LeBron James isn’t clutch.
Of all the criticisms that have shadowed the Kid from Akron — and they are legion — the tropes that he isn’t a killer, that he isn't a closer, that he, in fact, needs a closer riding shotgun have been the most persistent. I’m not sure when this first became a thing, but I do know when it most recently became a thing again.
Earlier this week former Cleveland teammate Kyrie Irving reignited this flat-earth-level conversation when he went on the podcast "Boardroom" and, in reference to his anticipated partnership with Kevin Durant, told Durant, the host: “I felt like I was the best option on every team I’ve played for down the stretch. This is the first time in my career where I can be like that motherf— can make that shot too.”
A healthy Irving is a top-20 player, and he can live forever off his status as the motherf— who clutch-gened the three-pointer in 2016 that helped deliver Cleveland its first championship in more than half a century. But empirical proof has never been Irving's thing. As ESPN’s Kirk Goldsberry pointed out, James hit 42% of clutch shots — defined as the last five minutes of a game, with a score margin of five points or fewer— when he was teamed with Irving, whereas the Mouthy One shot 37% in clutch situations alongside James, including 27% from three as opposed to James' 37% from downtown.
Imagine struggling to lead a team to a .400 record and still being comfortable taking a shot at a man, a former teammate, who has led a team to the NBA Finals in all but one of the years you’ve been in the league.
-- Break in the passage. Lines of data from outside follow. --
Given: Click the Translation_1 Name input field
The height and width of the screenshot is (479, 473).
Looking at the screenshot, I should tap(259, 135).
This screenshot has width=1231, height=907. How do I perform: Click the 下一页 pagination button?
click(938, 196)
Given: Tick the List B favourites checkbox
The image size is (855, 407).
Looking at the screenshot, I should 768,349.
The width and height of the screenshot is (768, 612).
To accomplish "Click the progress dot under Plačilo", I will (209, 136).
Shall we continue?
James has the most postseason buzzer-beaters in NBA history, he is 38-10 in closeout games, including the 16-point fourth-quarter masterpiece against the Nuggets last week that has brought the Lakers to the brink of Championship 17. When James considers leaving a team, fans and executives beg him to stay. When Irving left Boston two summers ago, the state of Massachusetts threw a party.
James’ perceived shortcomings are, of course, a moving target. His decision to partner up with other established stars in Miami was deemed cowardly; now it’s embraced as empowerment. His success in the historically weaker East meant he couldn’t do it in the West. Well, that clearly isn’t true. Kevin Garnett likes to say that Boston “broke” him, which is why James went to Miami in 2010 in the first place. Never mind that Garnett waived his no-trade clause to form a superteam with Paul Pierce and Ray Allen, or that Garnett's teams lost in first rounds (8) nearly as often as James has led a team to the Finals (10).
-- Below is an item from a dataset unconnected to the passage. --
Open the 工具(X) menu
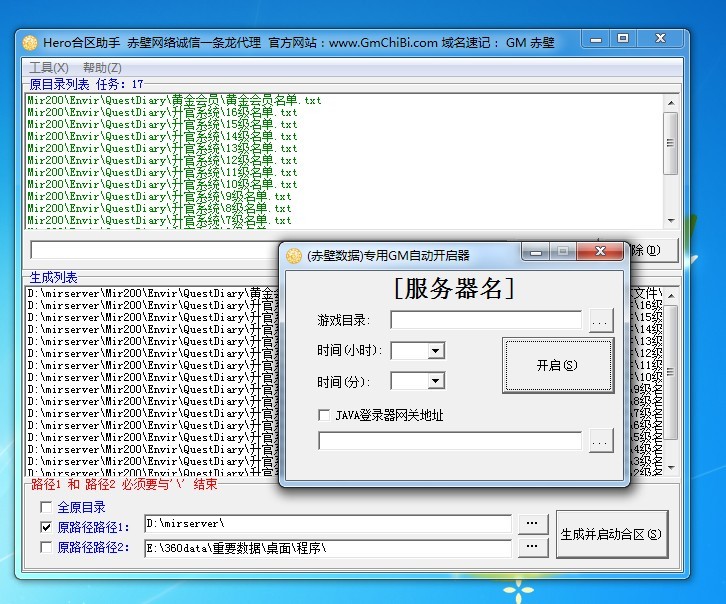pyautogui.click(x=48, y=67)
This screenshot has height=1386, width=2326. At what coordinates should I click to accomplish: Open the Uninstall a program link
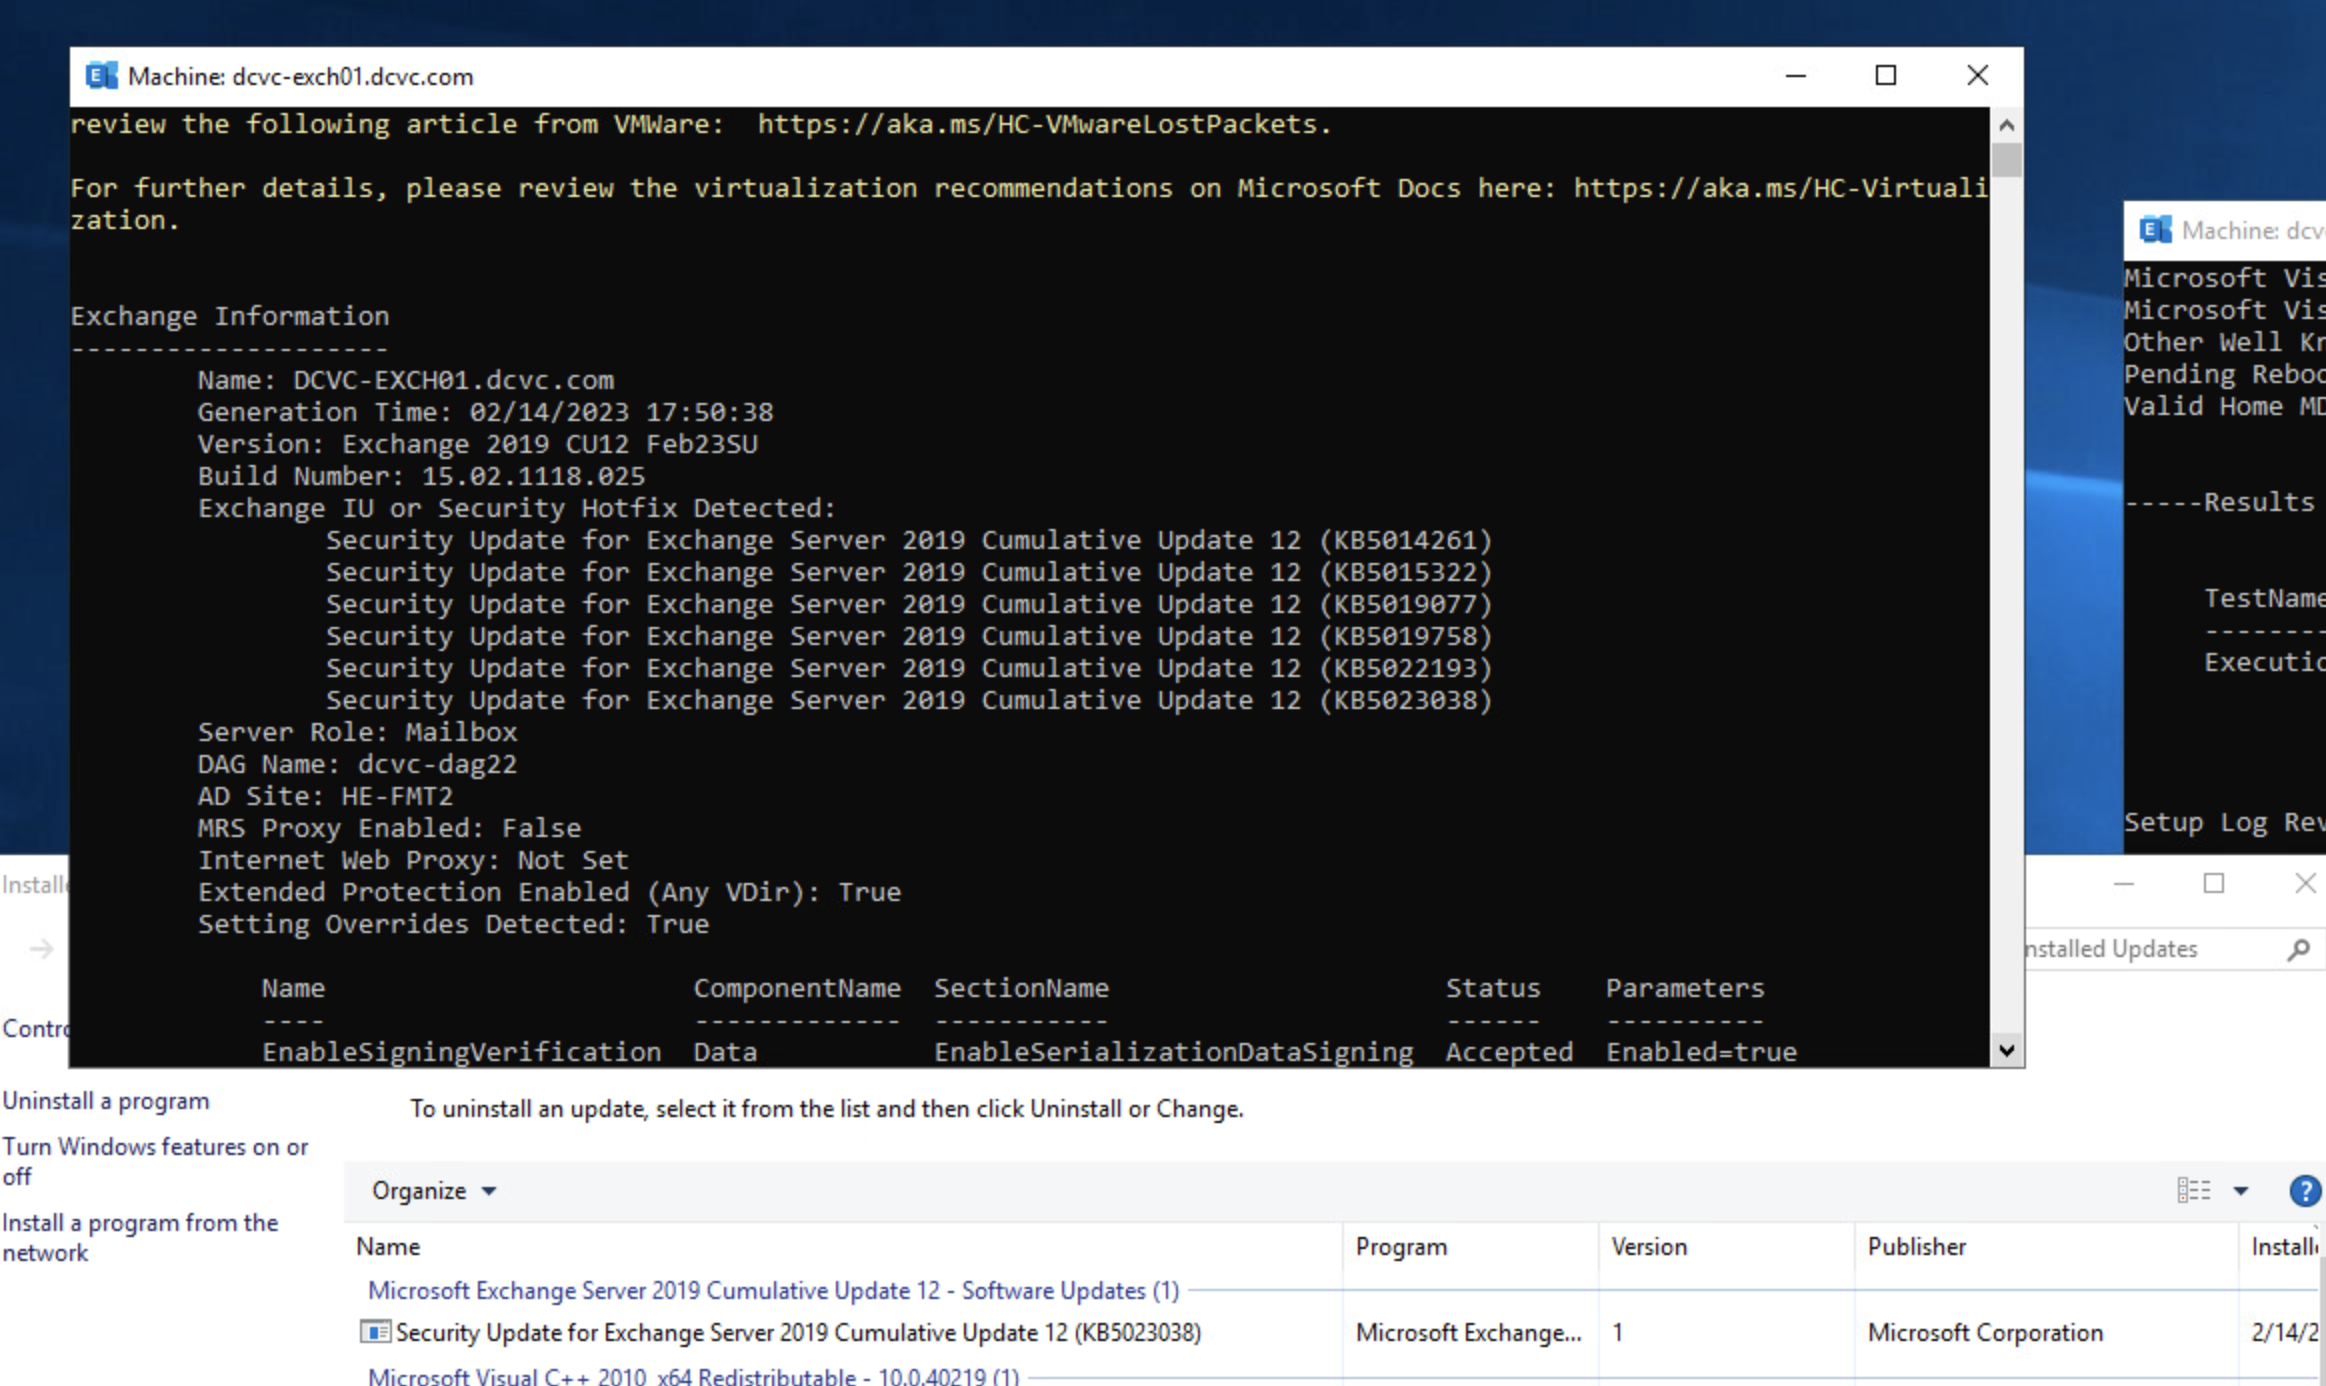point(106,1101)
A few of my friends think I just like to argue; after all, I am a sports talk radio host. But the truth is I prefer facts, and when fiction is being presented as facts, I get irritated. The Michael Jordan versus James versus Kobe barbershop talk is mostly subjective and fun. What isn’t subjective and fun is supporting lazy story lines to mask jealousy. James may or may not be the G.O.A.T., but he certainly is the most scrutinized great in recent memory. Maybe the King moniker is a bit much and he's spending too much time on Instagram, but he doesn’t deserve to constantly have his career second-guessed or his basketball mettle questioned.
Also, he has the clutch gene.
If the Lakers finish off the Heat, he will have led his third franchise to a title. He has help, but guess what? They all do — Russ, Magic, Kobe, Steph. Yes, the Heat are badly injured, but that’s part of the game, lest we forget the 2015 NBA Finals in which Kevin Love and Irving both were unavailable after Game 1 because of injuries and the Cavaliers still pushed the Warriors to six games. And, yes, they will have done it without facing the Los Angeles Clippers — which, you know, is the Clippers' fault, not James'.
None of this matters to haters, though, because they are just going to hate. All I know is with 10 seconds left on the clock and my team in need of a bucket, I want the ball in James’ hands. Maybe he’ll score. Maybe he’ll draw the double and pass to an open man. All I know is the team will likely win. With 38 playoff series wins and counting, James established long ago that he comes up big in the game’s biggest moments. Hard to see him as lacking a killer instinct when he’s still killing the league after nearly two decades.